- What is required -
Rewrite the material below so that every "Given:" becomes "Goal:", keeping everything else the same.

Entries on where items appear
==================================================

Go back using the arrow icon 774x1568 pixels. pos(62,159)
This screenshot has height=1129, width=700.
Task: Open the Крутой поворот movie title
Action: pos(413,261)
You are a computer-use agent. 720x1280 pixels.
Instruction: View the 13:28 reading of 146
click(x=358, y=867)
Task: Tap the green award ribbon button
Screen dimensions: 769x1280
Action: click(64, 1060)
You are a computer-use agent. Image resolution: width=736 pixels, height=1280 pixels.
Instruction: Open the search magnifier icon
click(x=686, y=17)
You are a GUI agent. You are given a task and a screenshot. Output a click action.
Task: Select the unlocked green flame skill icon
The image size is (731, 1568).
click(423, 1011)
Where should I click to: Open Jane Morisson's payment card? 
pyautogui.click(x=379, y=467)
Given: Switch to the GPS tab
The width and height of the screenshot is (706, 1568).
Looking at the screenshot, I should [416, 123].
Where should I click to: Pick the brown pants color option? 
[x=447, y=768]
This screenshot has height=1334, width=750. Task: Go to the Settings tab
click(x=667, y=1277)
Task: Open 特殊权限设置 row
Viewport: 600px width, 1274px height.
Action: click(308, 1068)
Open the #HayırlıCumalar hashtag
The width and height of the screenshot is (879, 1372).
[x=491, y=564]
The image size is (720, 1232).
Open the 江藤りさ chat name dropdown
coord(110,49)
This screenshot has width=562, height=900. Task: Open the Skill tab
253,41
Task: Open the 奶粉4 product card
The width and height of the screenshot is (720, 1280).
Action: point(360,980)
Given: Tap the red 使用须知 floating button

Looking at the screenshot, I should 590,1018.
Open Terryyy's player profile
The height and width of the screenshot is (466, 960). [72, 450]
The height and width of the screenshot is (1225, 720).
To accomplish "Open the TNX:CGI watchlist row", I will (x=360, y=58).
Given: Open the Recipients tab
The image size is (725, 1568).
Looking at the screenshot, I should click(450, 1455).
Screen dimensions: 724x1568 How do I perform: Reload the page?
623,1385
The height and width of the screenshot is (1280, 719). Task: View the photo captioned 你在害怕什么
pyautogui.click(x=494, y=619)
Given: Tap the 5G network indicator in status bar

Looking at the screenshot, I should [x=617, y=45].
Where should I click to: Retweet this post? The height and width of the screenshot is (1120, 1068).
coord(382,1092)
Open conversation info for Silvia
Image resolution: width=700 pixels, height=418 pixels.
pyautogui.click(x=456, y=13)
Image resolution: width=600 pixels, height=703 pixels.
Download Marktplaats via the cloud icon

==================================================

- Solution to this problem -
Go back using the arrow icon 774x1568 pixels. pos(62,159)
This screenshot has height=1129, width=700.
Task: Open the Крутой поворот movie title
Action: pos(413,261)
You are a computer-use agent. 720x1280 pixels.
Instruction: View the 13:28 reading of 146
click(x=358, y=867)
Task: Tap the green award ribbon button
Screen dimensions: 769x1280
Action: click(64, 1060)
You are a computer-use agent. Image resolution: width=736 pixels, height=1280 pixels.
Instruction: Open the search magnifier icon
click(x=686, y=17)
You are a GUI agent. You are given a task and a screenshot. Output a click action.
Task: Select the unlocked green flame skill icon
The image size is (731, 1568).
click(423, 1011)
Where should I click to: Open Jane Morisson's payment card? 
pyautogui.click(x=379, y=467)
Goal: Switch to the GPS tab
The width and height of the screenshot is (706, 1568).
Looking at the screenshot, I should [416, 123].
Where should I click to: Pick the brown pants color option? 
[x=447, y=768]
This screenshot has height=1334, width=750. Task: Go to the Settings tab
click(x=667, y=1277)
Task: Open 特殊权限设置 row
Viewport: 600px width, 1274px height.
Action: click(308, 1068)
Open the #HayırlıCumalar hashtag
The width and height of the screenshot is (879, 1372).
[x=491, y=564]
The image size is (720, 1232).
Open the 江藤りさ chat name dropdown
coord(110,49)
This screenshot has width=562, height=900. Task: Open the Skill tab
253,41
Task: Open the 奶粉4 product card
The width and height of the screenshot is (720, 1280).
Action: point(360,980)
Goal: Tap the red 使用须知 floating button

Looking at the screenshot, I should 590,1018.
Open Terryyy's player profile
The height and width of the screenshot is (466, 960). [72, 450]
The height and width of the screenshot is (1225, 720).
To accomplish "Open the TNX:CGI watchlist row", I will (x=360, y=58).
Goal: Open the Recipients tab
The image size is (725, 1568).
Looking at the screenshot, I should click(450, 1455).
Screen dimensions: 724x1568 How do I perform: Reload the page?
623,1385
The height and width of the screenshot is (1280, 719). Task: View the photo captioned 你在害怕什么
pyautogui.click(x=494, y=619)
Goal: Tap the 5G network indicator in status bar

Looking at the screenshot, I should [x=617, y=45].
Where should I click to: Retweet this post? The height and width of the screenshot is (1120, 1068).
coord(382,1092)
Open conversation info for Silvia
Image resolution: width=700 pixels, height=418 pixels.
pyautogui.click(x=456, y=13)
Image resolution: width=600 pixels, height=703 pixels.
Download Marktplaats via the cloud icon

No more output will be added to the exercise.